On 03/15/2010 01:34 AM, Vladimir Prus wrote:
On Monday 15 March 2010 01:10:10 Andrey Semashev wrote:
On 03/15/2010 12:50 AM, Vladimir Prus wrote:
On Sunday 14 March 2010 23:37:06 Scott McMurray wrote:
On 14 March 2010 15:21, Tom Brinkman<reportbase2007@gmail.com> wrote:
The printf style parameters is responsible for thousands and thousands of security vulnerabilities.
Just plain wrong.
Some evidence for your position would be good, since it's trivial to find documentation of holes from printf-style parameters: http://en.wikipedia.org/wiki/Format_string_attack
I don't think that's hole from printf-style parameters. By reading that page it's trivial to notice that it's the %n format specifier -- which actually writes something into program -- is the key component of attack. Clearly a printf-like function that does not support any way to modify program state is safe. Am I missing something?
You do understand that the use of ellipsis is error-prone, even if it doesn't lead to program modification, do you?
Error prone in what way? That you can pass integer for %s and get garbage? Well, good compilers tend to help:
a.c:12: warning: format ‘%s’ expects type ‘char*’, but argument 2 has type ‘int’
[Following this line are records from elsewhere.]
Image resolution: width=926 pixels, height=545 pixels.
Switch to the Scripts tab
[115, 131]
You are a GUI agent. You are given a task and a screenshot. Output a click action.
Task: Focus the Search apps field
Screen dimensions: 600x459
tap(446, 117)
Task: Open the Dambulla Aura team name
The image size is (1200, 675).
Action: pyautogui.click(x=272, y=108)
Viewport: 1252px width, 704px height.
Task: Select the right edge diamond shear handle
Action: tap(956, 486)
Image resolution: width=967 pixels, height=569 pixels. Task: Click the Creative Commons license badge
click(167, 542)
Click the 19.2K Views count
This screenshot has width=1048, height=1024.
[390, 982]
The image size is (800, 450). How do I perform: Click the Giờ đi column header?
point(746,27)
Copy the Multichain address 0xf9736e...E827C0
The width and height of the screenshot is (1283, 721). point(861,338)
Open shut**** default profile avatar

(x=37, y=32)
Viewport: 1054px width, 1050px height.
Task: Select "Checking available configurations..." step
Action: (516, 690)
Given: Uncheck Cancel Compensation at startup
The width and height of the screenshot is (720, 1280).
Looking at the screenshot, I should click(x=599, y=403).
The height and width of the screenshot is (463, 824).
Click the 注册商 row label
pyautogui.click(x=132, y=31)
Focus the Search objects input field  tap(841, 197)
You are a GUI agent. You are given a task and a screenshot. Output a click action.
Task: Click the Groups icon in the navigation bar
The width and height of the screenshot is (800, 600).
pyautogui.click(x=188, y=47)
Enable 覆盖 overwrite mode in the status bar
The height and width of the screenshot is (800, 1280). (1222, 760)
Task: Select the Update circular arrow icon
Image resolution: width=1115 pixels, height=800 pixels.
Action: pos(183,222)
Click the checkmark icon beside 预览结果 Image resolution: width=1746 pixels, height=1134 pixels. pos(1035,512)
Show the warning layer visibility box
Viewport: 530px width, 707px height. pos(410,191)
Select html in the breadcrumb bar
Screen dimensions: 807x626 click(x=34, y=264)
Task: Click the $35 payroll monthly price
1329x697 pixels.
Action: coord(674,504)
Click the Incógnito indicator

And even without compiler help, a tradeoff between convenience and accidental bug is a valid tradeoff. Saying that elipsis is a no-no seems a bit too much.
As I said, I understand its usage in C, because there's no other choice there. But in C++ we have better alternatives, ignoring which in favor of ellipsis seems not wise to me.
It is common knowledge that sprintf-like functions are often misused, which results in buffer overruns
Uhm. You cannot have buffer overrun if you don't have a buffer, don't you think? I don't think anybody suggests that boost.log sprintfs anything into a fixed-size buffer.
Are you implying that I'd have to reimplement sprintf in Boost.Log? Looks like a futile job to me.
or incorrect arguments being passed. In C++, the problem of accidental passing of non-POD typed arguments is added.
For all I know, there's no such problem:
a.c:19: warning: cannot pass objects of non-POD type ‘struct S’ through ‘...’; call will abort at runtime
Of course, some folks ignore warnings, but well, they probably have bigger problems.
Well, I don't render that point valid. In our company we develop under Windows, and MSVC doesn't give such warnings. Only GCC under Linux does, but many developers simply don't look at it since it compiles. You can argue it's our problem, but I'd say it's the problem with the API, if it allows such errors to slip silently. Warnings are just an attempt (only partially successful) to solve the problems by some particular compiler vendors. I, as a lib developer, cannot rely on that the users of my lib will be using one of those "right" compilers.